Heteroplasmy and the Threshold Effect
There are thousands of mtDNA molecules in each cell, and in general, pathogenic mutations of mtDNA are present in some but not all of these genomes. As a result, cells and tissues harbor both normal (wild-type) and mutant mtDNA, a situation known as heteroplasmy. Heteroplasmy can also exist at the organellar level: a single mitochondrion can harbor both normal and mutant mtDNAs. In normal subjects, all mtDNAs are identical (homoplasmy). Not surprisingly, a minimal number of mutant mtDNAs must be present before oxidative dysfunction occurs and clinical signs become apparent: this is the threshold effect. The threshold for disease is lower in tissues that are highly dependent on oxidative metabolism, such as brain, heart, skeletal muscle, retina, renal tubules, and endocrine glands.
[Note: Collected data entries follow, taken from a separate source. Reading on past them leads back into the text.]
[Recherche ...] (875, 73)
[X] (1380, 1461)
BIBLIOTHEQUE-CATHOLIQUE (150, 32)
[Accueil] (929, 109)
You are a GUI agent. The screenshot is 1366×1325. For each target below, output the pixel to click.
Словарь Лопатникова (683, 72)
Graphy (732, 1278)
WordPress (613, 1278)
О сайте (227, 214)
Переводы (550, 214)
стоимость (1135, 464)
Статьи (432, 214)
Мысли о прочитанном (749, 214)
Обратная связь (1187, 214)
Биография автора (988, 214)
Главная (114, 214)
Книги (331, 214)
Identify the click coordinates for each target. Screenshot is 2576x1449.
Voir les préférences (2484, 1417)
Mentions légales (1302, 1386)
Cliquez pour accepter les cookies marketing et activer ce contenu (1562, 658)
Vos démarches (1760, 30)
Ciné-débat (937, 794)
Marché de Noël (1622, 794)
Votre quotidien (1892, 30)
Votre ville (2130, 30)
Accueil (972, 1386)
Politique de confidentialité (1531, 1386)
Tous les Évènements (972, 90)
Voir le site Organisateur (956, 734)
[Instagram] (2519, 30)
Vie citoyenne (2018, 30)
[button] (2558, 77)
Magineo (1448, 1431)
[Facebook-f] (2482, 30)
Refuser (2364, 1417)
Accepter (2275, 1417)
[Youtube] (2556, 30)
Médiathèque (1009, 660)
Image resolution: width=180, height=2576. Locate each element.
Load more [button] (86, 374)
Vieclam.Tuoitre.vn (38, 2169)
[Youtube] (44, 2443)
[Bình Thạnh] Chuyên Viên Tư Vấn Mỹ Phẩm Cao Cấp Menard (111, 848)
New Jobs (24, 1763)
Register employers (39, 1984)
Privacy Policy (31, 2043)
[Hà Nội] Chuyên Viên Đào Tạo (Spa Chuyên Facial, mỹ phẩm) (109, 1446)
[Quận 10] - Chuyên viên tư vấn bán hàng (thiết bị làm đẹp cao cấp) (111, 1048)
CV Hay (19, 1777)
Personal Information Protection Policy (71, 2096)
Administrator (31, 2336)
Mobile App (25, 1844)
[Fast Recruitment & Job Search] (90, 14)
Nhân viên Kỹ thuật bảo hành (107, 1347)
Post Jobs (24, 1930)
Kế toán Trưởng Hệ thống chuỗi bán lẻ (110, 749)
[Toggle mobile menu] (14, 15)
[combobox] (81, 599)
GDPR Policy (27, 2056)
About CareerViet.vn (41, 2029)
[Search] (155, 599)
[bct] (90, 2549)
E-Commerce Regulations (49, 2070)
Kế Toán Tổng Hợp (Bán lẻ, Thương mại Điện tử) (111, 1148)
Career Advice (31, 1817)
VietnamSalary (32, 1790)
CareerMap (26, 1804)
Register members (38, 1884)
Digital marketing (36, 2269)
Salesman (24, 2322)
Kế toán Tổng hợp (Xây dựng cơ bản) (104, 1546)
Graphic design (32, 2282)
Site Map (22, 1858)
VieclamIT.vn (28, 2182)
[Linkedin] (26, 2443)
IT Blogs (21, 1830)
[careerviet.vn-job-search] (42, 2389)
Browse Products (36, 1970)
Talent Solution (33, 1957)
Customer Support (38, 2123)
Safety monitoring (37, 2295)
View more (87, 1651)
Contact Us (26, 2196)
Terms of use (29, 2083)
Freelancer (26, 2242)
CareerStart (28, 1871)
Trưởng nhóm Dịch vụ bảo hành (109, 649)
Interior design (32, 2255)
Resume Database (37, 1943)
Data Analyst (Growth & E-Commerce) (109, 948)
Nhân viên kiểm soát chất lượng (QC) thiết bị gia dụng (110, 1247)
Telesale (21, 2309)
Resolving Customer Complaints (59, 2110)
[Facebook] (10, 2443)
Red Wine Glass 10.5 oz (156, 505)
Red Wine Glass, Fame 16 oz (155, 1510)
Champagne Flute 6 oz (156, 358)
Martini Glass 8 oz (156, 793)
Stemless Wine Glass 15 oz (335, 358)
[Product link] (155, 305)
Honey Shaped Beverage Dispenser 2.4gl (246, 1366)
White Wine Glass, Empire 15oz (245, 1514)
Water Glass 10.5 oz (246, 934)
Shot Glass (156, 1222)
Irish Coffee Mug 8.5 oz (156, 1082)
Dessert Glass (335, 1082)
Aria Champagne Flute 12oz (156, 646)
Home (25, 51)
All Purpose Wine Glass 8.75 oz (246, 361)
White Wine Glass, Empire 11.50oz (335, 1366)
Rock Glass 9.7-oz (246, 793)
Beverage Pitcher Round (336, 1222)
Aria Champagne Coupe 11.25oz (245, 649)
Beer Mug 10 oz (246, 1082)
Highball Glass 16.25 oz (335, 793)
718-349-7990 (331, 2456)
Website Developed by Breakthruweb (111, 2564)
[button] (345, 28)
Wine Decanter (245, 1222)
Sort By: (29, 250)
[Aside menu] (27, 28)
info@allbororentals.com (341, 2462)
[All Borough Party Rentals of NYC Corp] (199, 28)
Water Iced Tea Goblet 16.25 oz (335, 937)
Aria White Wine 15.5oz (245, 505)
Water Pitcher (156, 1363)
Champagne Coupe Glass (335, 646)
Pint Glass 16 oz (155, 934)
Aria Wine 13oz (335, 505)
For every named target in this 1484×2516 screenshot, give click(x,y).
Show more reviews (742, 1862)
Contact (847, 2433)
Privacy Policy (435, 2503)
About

These tissues will therefore be especially vulnerable to the effects of pathogenic mutations in mtDNA.
Mitotic Segregation
The random redistribution of organelles at the time of cell division can change the proportion of mutant mtDNAs received by daughter cells; if and when the pathogenic threshold in a previously unaffected tissue is surpassed, the phenotype can also change. This explains the age-related, and even tissue-related, variability of clinical features frequently observed in mtDNA-related disorders.
Nuclear DNA
Nuclear DNA contains about 70 genes coding for proteins involved in mitochondrial function. Although only few mutations have been described in these nuclear genes coding, their existence is supported by families with mendelian transmission of respiratory chain complex deficiencies. Defects in certain nuclear proteins can interfere with replication or maintenance of mtDNA, importation of mitochondrial protein or promoting of mtDNA replication, which normally occurs in early development.
Still, there are more questions than answers about the relationship between genotype and phenotype in mitochondrial disorders. Even within one family large differences in symptoms exist between affected siblings. Both nuclear and mitochondrial DNA mutations can cause exactly the same phenotype (for example Leigh’s syndrome), while on the other hand the same genetical defect can cause very different phenotypes (for example, the A3243G mtDNA mutation can present with classical MELAS as well as with CPEO or diabetes-deafness syndrome). Futhermore, it is largely unknown why some mutations seem to be highly organ specific (Leber hereditary optic neuropathy), while others cause multi-organ diseases.
Therapy
Coenzyme Q10 supplementation therapy can dramatically reverse disease in coenzyme Q10 deficiency but apart from this rare disorder, there is no cure available for mitochondrial disorders. Small clinical trials and case reports suggested benefical effects of dichloroacetate, co-enzyme Q10, nicotinamide, riboflavin, vitamin E and corticosteroids, but none of these agents have been studied in larger clinical trials. Futhermore, since we do not have a clear picture of the natural history of mitochondrial disorders the reported clinical improvements may just reflect a fluctuating disease course rather than a real effect of treatment.